By Andrew Hammond

SANAA | Wed Sep 26, 2012 1:14pm EDT

(Reuters) – Yemen’s president offered dialogue to Islamist militants including al Qaeda on Wednesday, but said they must agree first to put down weapons and reject support from abroad.

Restoring stability to Yemen has become an international priority given fears that jihadi fighters could entrench themselves in a country and threaten world No. 1 oil exporter Saudi Arabia next door and important world shipping lanes.

Al Qaeda in the Arabian Peninsula (AQAP) and other Sunni Muslim militant groups including Ansar al-Sharia gained ground last year during a popular uprising that forced out veteran autocratic president Ali Abdullah Saleh, who had been seen by Washington as its best ally in containing militants.

Military officers salute in front of poster of Yemen's President Abd-Rabbu Mansour Hadi during a military parade celebrating the 50th anniversary of North Yemen's revolution in Sanaa September 26, 2012. REUTERS/Khaled Abdullah

Since replacing Saleh in February, President Abd-Rabbu Mansour Hadi has waged an army offensive to oust such groups from areas of Abyan province in south Yemen while the United States has stepped up a campaign of missile strikes on them.
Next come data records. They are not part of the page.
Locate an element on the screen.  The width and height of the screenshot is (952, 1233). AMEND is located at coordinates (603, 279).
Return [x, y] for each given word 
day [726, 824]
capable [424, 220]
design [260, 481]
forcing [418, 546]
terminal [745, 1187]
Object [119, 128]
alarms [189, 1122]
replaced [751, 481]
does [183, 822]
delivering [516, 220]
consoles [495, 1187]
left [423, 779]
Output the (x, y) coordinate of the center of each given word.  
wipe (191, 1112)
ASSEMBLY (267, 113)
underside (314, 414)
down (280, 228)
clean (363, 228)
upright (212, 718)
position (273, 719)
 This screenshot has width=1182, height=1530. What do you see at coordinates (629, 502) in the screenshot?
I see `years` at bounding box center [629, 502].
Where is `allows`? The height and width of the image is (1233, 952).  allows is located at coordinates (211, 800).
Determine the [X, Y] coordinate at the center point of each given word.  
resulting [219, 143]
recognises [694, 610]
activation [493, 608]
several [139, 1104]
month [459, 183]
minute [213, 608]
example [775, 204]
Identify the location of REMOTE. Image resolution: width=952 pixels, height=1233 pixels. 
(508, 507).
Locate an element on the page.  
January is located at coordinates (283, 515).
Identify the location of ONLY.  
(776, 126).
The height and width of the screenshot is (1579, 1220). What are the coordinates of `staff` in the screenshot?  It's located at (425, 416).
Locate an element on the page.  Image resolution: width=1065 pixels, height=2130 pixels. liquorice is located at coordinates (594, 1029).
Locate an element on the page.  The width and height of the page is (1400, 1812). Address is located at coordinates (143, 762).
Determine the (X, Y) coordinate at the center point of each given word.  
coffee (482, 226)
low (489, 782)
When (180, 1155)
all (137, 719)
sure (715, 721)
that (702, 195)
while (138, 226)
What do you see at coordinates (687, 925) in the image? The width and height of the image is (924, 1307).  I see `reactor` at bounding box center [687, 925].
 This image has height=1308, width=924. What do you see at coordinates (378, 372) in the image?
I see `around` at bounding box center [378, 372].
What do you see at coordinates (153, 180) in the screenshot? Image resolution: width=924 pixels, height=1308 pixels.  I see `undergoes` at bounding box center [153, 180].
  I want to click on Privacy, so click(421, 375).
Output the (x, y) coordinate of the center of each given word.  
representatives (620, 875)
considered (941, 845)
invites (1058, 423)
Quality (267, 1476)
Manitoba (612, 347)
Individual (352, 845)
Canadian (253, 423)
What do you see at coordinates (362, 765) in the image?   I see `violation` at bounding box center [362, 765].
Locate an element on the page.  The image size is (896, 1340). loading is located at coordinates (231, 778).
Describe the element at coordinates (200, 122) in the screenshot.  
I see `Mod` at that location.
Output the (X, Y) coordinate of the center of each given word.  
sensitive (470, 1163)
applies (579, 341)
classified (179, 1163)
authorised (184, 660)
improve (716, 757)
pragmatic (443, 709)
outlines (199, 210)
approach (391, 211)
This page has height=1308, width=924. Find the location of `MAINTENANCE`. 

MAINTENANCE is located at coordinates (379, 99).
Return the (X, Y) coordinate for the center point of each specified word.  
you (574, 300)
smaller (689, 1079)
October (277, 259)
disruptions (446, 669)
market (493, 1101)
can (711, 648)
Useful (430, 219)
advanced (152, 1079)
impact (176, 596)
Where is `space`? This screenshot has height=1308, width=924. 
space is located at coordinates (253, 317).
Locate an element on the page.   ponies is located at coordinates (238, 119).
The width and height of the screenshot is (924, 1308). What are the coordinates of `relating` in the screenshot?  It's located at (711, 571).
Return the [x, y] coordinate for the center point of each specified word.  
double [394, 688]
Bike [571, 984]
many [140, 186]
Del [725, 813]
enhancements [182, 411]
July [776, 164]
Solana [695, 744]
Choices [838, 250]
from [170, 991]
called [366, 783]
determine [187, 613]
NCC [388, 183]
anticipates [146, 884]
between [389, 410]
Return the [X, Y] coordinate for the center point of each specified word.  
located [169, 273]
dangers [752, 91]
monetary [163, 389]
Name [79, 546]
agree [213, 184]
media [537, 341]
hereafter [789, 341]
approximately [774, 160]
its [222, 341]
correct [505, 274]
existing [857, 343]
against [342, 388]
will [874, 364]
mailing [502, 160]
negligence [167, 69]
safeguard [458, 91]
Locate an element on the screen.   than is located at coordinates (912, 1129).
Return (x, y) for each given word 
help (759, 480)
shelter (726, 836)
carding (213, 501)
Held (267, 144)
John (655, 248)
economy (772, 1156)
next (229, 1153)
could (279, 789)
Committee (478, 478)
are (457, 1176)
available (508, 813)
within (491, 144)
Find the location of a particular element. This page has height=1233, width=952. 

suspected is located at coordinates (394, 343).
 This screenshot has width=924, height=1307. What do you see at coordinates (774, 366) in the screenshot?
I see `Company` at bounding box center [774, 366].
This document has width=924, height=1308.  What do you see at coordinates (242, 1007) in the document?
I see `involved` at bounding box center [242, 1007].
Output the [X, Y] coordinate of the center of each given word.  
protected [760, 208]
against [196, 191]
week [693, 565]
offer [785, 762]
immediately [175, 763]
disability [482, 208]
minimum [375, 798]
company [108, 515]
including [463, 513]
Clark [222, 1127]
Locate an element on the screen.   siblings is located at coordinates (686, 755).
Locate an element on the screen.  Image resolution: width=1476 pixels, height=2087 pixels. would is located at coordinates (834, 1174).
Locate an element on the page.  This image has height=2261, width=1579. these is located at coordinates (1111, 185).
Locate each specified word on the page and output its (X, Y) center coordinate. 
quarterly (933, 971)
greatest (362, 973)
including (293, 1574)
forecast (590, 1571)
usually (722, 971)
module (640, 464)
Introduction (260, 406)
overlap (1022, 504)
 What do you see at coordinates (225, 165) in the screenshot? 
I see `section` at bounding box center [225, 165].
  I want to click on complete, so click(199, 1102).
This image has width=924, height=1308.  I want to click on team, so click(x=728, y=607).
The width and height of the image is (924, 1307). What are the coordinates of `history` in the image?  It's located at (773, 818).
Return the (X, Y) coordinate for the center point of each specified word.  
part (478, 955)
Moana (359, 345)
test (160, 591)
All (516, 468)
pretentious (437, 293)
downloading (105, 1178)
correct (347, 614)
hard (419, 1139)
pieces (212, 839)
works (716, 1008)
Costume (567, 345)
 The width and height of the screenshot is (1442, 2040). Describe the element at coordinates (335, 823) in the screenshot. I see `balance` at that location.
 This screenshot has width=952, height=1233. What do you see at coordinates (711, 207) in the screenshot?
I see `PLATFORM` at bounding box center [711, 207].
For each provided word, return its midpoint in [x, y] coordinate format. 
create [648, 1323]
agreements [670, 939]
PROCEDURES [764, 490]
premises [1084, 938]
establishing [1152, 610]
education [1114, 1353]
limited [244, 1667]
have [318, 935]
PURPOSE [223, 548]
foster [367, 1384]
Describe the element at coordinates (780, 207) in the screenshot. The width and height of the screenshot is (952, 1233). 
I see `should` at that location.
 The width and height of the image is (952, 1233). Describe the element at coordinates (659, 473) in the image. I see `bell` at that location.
“I always say that, despite the blood that has been spilled, homes destroyed and people displaced, it is possible to open a dialogue,” Hadi said in an address broadcast on the occasion of the 50th anniversary of the Yemeni republic.

“But (this is) on condition that al Qaeda announces its agreement to cast aside its weapons, repent of its extremist ideas that are far from Islam, and give up protecting armed elements from outside the country.”

AL QAEDA UNLIKELY TO RESPOND

It is unlikely that the hardcore ideologues who lead al Qaeda would take up Hadi’s offer of dialogue. But it may have more resonance with Yemenis who have been sucked into the militant orbit for social or economic reasons.

They include members of Ansar al-Sharia, a local Yemeni phenomenon that some analysts say may have been set up with hidden state backing in the final year of the Saleh era as a way of confusing the political landscape and dividing his opponents.

“This is not likely at this time. Only when they have been dealt a fatal blow would they agree to lay down their arms,” said Yemeni political analyst Abdulghani al-Iryani.

In a separate speech to the U.N. general assembly on Wednesday and carried on Arabic television networks, Hadi asked for international support against al Qaeda.

“Al Qaeda today … has become much weaker than what it was, but we can’t take its threat lightly,” he said.

“We ask our international partners in fighting terrorism to give more logistical and technical support to security and counter-terrorism forces and broaden intelligence cooperation.”

AQAP, which has carried out attacks in Yemen, wounded Saudi Arabia’s deputy interior minister in a bomb blast, and tried to put bomb packages on U.S.-bound airliners, is an amalgamation of Saudi and Yemeni al Qaeda figures under a largely Saudi command.

Yemen’s new government and Washington have made tackling militants their top priority in seeking to restore order in the Arabian Peninsula state, salvage an economy that has not been able to prevent starvation in some remote regions, and usher disparate political and communal groups into a dialogue.

Hadi said that he had sometimes faced pressure from what he called intermediaries to open dialogue with AQAP and Ansar al-Sharia, an apparent reference to conservative Salafi clerics.

Such Sunni clerics have been annoyed by Hadi’s willingness to open up to Shi’ite Islamists of the Houthi movement, a militia which controls some areas of north Yemen and is being included in the political transition.

The U.S. ambassador to Yemen praised Yemen’s fight against al Qaeda in comments to Reuters this week. He said the government was more effective now than at any time since 2000, when a bomb attack on the USS Cole in Aden port killed 17 U.S. servicemen.

Militants have hit back since they were ousted from Abyan with a string of attacks on security officials and a suicide attack on a military parade in May that killed 100 soldiers.